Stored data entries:
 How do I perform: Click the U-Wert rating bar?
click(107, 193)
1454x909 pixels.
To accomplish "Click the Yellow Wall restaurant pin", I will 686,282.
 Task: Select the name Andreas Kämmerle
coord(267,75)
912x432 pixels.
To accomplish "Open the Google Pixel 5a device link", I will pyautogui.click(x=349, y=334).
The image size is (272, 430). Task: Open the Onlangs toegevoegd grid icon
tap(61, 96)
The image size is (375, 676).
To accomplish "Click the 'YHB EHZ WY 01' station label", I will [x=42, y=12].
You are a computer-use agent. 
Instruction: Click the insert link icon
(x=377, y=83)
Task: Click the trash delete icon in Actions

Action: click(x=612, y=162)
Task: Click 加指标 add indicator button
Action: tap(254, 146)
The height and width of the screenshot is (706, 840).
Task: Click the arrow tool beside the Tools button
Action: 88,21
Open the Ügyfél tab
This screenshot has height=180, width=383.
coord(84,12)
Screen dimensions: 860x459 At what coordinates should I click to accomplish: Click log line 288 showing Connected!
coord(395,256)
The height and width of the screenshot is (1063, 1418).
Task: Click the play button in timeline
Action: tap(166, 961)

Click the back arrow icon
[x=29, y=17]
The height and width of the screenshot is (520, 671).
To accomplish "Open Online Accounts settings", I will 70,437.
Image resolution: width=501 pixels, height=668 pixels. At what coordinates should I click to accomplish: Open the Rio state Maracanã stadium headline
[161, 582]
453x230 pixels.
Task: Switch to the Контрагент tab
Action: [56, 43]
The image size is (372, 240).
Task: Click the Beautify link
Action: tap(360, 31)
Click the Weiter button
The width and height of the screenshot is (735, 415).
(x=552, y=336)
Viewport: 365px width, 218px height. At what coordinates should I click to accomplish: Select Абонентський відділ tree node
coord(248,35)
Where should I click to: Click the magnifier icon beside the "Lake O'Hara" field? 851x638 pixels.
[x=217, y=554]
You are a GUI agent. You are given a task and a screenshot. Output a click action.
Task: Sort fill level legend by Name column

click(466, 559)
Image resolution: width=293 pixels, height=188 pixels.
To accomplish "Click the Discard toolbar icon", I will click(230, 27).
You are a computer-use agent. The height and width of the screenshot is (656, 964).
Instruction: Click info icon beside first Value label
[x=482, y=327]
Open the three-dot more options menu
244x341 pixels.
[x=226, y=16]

• Task statement: Put every line of the records above into a numbered list, skipping any blank lines.

• Response to this exercise:
1.  How do I perform: Click the U-Wert rating bar?
2. click(107, 193)
3. 1454x909 pixels.
4. To accomplish "Click the Yellow Wall restaurant pin", I will 686,282.
5.  Task: Select the name Andreas Kämmerle
6. coord(267,75)
7. 912x432 pixels.
8. To accomplish "Open the Google Pixel 5a device link", I will pyautogui.click(x=349, y=334).
9. The image size is (272, 430). Task: Open the Onlangs toegevoegd grid icon
10. tap(61, 96)
11. The image size is (375, 676).
12. To accomplish "Click the 'YHB EHZ WY 01' station label", I will [x=42, y=12].
13. You are a computer-use agent. 
14. Instruction: Click the insert link icon
15. (x=377, y=83)
16. Task: Click the trash delete icon in Actions
17. Action: click(x=612, y=162)
18. Task: Click 加指标 add indicator button
19. Action: tap(254, 146)
20. The height and width of the screenshot is (706, 840).
21. Task: Click the arrow tool beside the Tools button
22. Action: 88,21
23. Open the Ügyfél tab
24. This screenshot has height=180, width=383.
25. coord(84,12)
26. Screen dimensions: 860x459 At what coordinates should I click to accomplish: Click log line 288 showing Connected!
27. coord(395,256)
28. The height and width of the screenshot is (1063, 1418).
29. Task: Click the play button in timeline
30. Action: tap(166, 961)
31. Click the back arrow icon
32. [x=29, y=17]
33. The height and width of the screenshot is (520, 671).
34. To accomplish "Open Online Accounts settings", I will 70,437.
35. Image resolution: width=501 pixels, height=668 pixels. At what coordinates should I click to accomplish: Open the Rio state Maracanã stadium headline
36. [161, 582]
37. 453x230 pixels.
38. Task: Switch to the Контрагент tab
39. Action: [56, 43]
40. The image size is (372, 240).
41. Task: Click the Beautify link
42. Action: tap(360, 31)
43. Click the Weiter button
44. The width and height of the screenshot is (735, 415).
45. (x=552, y=336)
46. Viewport: 365px width, 218px height. At what coordinates should I click to accomplish: Select Абонентський відділ tree node
47. coord(248,35)
48. Where should I click to: Click the magnifier icon beside the "Lake O'Hara" field? 851x638 pixels.
49. [x=217, y=554]
50. You are a GUI agent. You are given a task and a screenshot. Output a click action.
51. Task: Sort fill level legend by Name column
52. click(466, 559)
53. Image resolution: width=293 pixels, height=188 pixels.
54. To accomplish "Click the Discard toolbar icon", I will click(230, 27).
55. You are a computer-use agent. The height and width of the screenshot is (656, 964).
56. Instruction: Click info icon beside first Value label
57. [x=482, y=327]
58. Open the three-dot more options menu
59. 244x341 pixels.
60. [x=226, y=16]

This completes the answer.